I've just left hospital and am staying at this hotel. You keep saying in your letters that you never heard how I got my injury. I described it—but that letter must have gone astray. On 26th June I was wounded not by a shell, but by a piece of an iron chimney which was knocked down on to my right arm. I had it sewn up and for two days it was all right. The third I went up for an attack and it started to swell—by the time I came back I had gas-gangrene. The arm is better now and I'm on sick leave, though still working. They've made me an offer of a job here in London, but I should break my heart if I could not go back to the Front. But I think when I've finished here that I may get a special leave, with permission to call in at New York. Wouldn't that be grand?
I don't want to raise your hopes too high, but it seems extremely likely that I shall see you shortly. I was to-day before my medical board, and they gave me two months' home service. I have been promised that as soon as a new Canadian ruling on home leave is confirmed, my application for leave will go through.
If that happens, I shall cable you at once that I am coming. It doesn't seem at all possible or true that this can be so, and I'm making myself no promises till I'm really on the boat. It would be better that you should not, also. I'm taking a gamble and am going to order a new tunic for the occasion this afternoon.
It's a golden afternoon outside—the kind that turns the leaves red at Kootenay, with the tang of iced wine in the air. The sound of London is like the tumming of a thousand banjos. It's good to be alive, and very wonderful after all that has happened.
Note.—Lieutenant Coningsby Dawson arrived at Quebec on 26th September and came home on the following day. He was at home for a month. During that time he spoke in public on several occasions, and wrote the book which was brought out the following spring, entitled “The Glory of the Trenches.”
XIV
Somewhere on the Atlantic November 11, 1917
Here's the first letter since I left New York, coming to you. It's seven in the morning; I'm lying in my bunk, expecting any minute to be called to my bath.

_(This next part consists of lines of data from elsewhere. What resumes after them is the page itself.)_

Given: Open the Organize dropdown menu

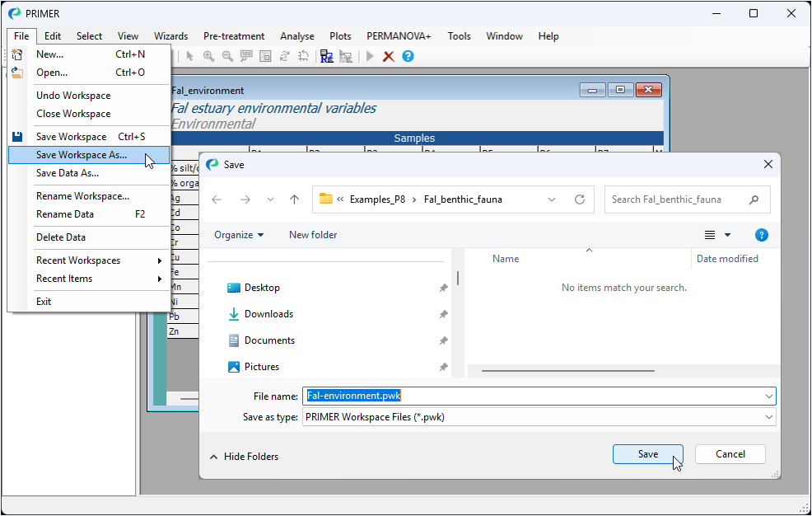Looking at the screenshot, I should pos(239,235).
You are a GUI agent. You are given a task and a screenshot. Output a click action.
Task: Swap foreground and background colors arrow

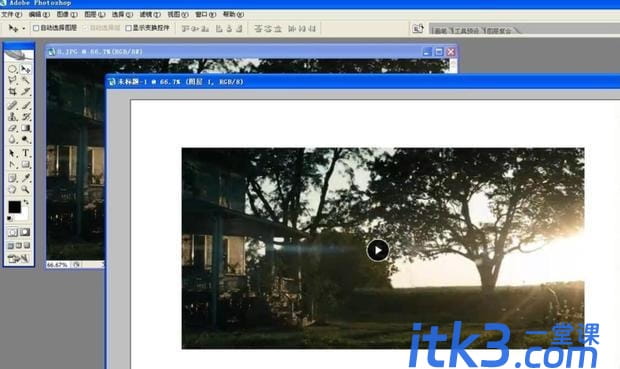pyautogui.click(x=26, y=202)
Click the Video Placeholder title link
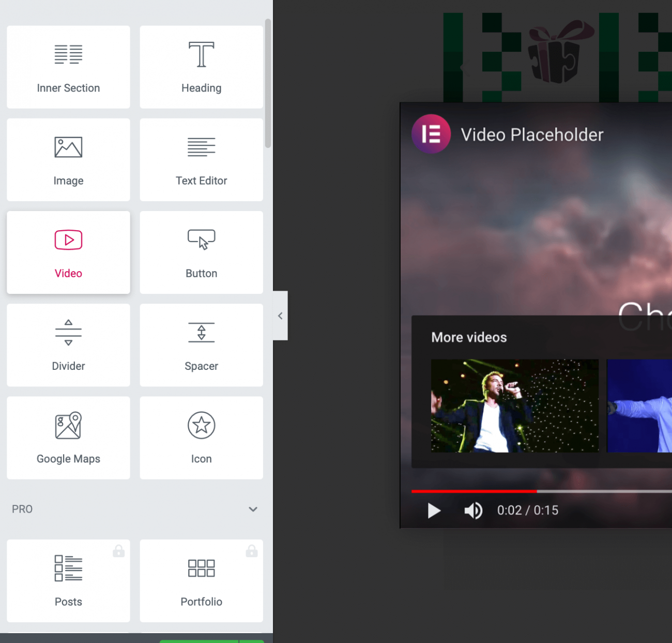Viewport: 672px width, 643px height. (532, 135)
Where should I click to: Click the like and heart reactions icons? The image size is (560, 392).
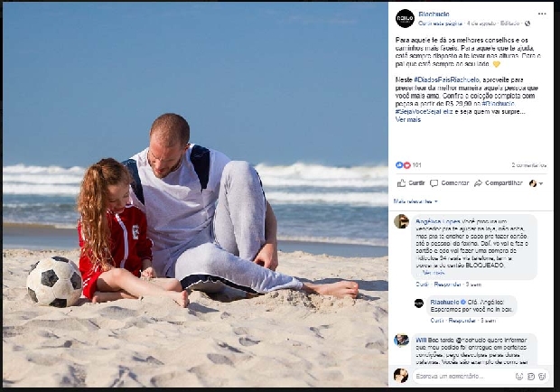[x=403, y=165]
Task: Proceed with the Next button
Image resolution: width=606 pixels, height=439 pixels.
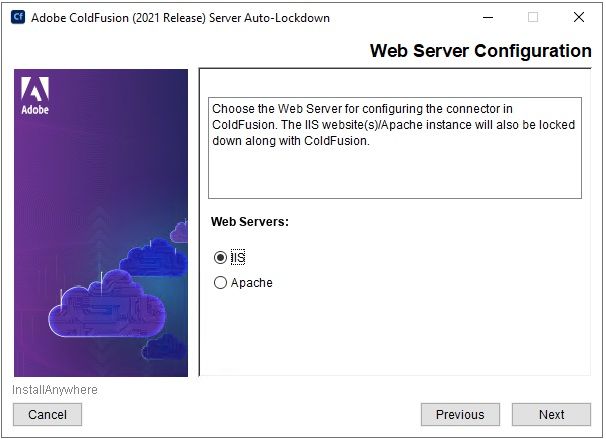Action: click(552, 415)
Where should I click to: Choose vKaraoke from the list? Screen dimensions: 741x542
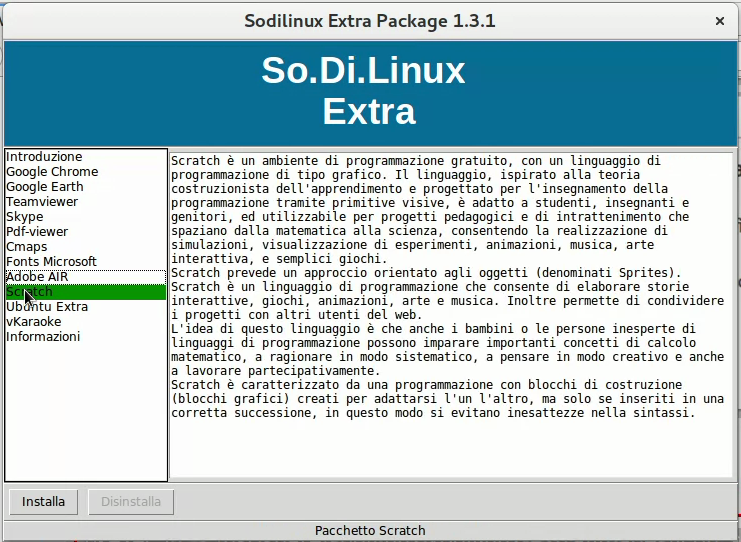(34, 322)
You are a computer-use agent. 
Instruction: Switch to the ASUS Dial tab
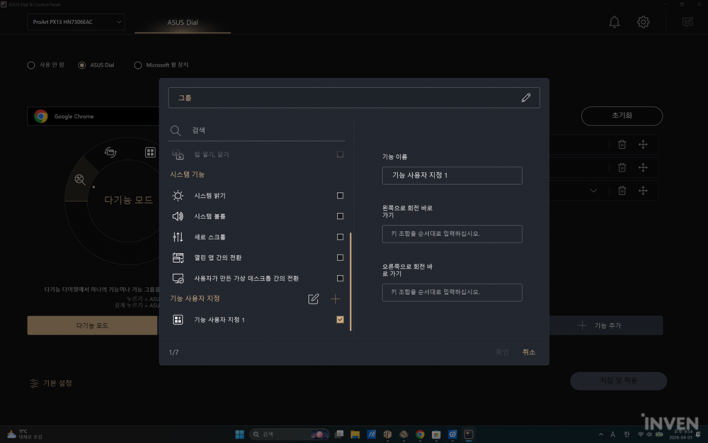point(182,22)
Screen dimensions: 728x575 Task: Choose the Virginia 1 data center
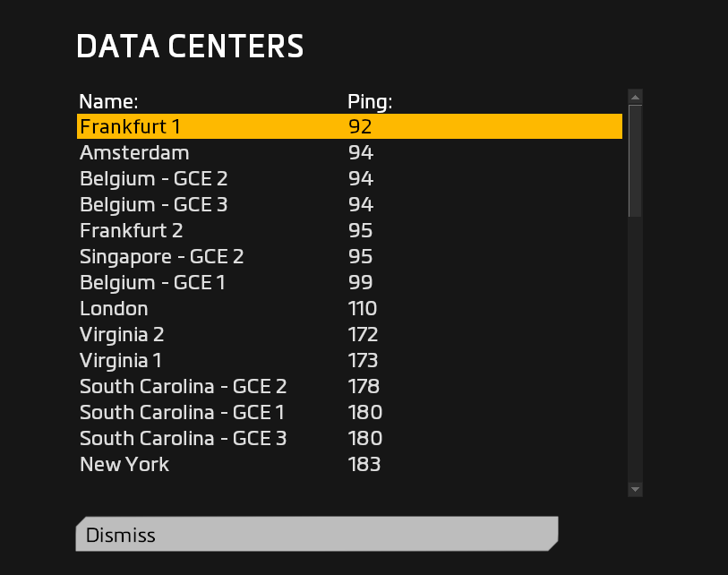click(x=121, y=361)
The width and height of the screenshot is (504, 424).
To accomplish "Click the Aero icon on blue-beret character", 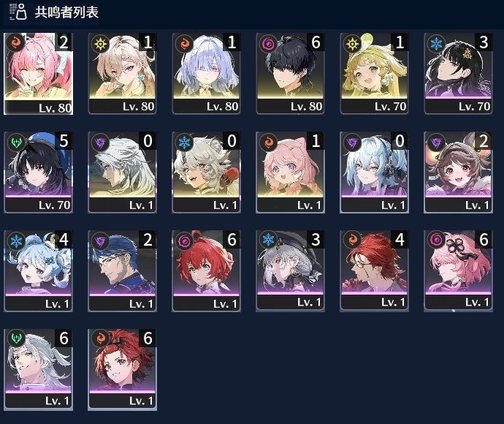I will pyautogui.click(x=16, y=143).
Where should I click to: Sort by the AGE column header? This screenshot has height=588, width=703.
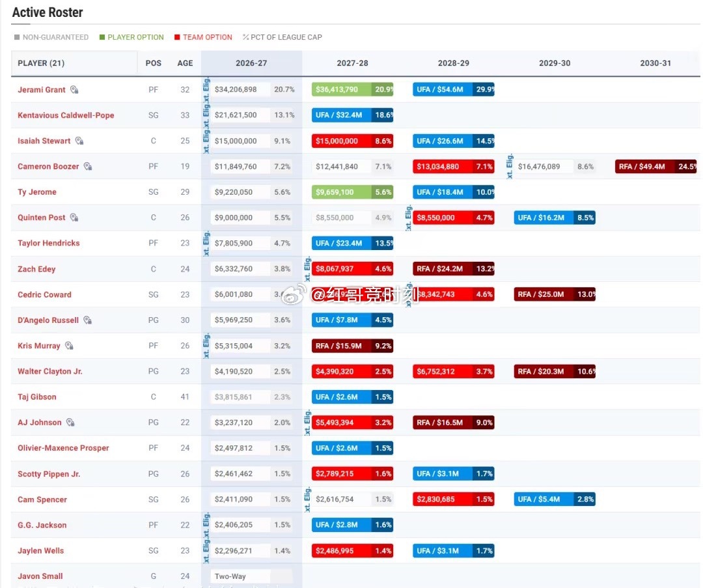[x=185, y=63]
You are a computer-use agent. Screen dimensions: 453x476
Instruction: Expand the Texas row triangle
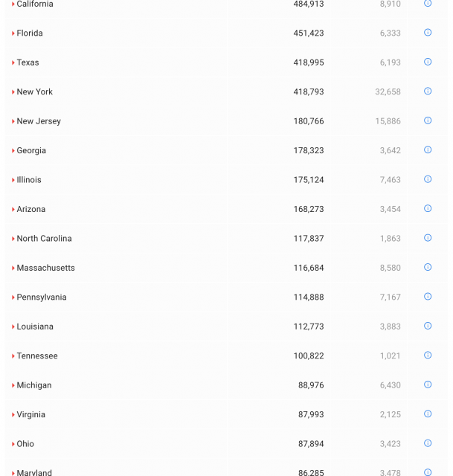(13, 63)
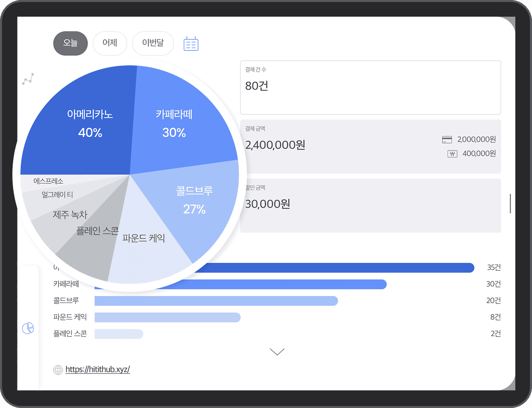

So far it's been a pleasant voyage, with rolling seas and no submarines. There are scarcely a hundred passengers, of whom only four are ladies, in the first class. The men are Government officials, Army and Navy officers going on Cook's Tours, and Naval attachés. The American naval men are an especially fine type. We do all the usual things—play cards, deck-golf and sleep immoderately, but always at the wrong times.
I'm going back for the second time, and going back in the most placid frame of mind. I compare this trip with my first trip over as a soldier. I was awfully anxious then, and kept saying good-bye to things for the last time. Now I live day by day in a manner which is so take-it-for-granted as to be almost commonplace. I've locked my imagination away in some garret of my mind and the house of my thoughts is very quiet.